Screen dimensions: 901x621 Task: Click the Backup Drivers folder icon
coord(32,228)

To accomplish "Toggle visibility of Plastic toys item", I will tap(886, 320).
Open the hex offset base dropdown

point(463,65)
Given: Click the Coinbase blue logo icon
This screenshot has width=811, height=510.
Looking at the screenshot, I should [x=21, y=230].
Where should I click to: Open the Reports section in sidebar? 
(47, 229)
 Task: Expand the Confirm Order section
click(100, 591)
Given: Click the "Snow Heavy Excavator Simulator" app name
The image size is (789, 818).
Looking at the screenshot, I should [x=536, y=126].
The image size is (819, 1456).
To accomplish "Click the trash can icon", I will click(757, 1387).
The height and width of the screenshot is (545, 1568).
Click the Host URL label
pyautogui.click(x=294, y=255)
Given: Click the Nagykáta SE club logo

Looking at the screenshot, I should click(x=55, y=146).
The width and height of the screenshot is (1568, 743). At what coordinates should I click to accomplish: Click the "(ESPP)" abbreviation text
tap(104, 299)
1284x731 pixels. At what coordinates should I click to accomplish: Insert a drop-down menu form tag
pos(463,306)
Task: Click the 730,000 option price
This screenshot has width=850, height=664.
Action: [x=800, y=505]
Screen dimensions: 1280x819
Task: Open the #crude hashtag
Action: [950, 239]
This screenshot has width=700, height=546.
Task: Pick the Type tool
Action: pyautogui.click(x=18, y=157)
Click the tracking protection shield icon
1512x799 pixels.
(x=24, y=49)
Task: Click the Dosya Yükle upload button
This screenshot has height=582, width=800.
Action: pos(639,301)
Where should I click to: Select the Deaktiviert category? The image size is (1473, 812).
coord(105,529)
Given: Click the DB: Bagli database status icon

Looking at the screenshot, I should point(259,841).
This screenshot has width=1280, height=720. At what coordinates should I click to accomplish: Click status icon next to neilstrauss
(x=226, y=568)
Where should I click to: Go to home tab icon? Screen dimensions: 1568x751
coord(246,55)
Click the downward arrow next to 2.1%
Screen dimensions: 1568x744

Problem statement
Check each line of the data above, and please copy the ones in which the string "will" occurs.

Response area
To accomplish "Toggle visibility of Plastic toys item", I will tap(886, 320).
To accomplish "Click the trash can icon", I will click(757, 1387).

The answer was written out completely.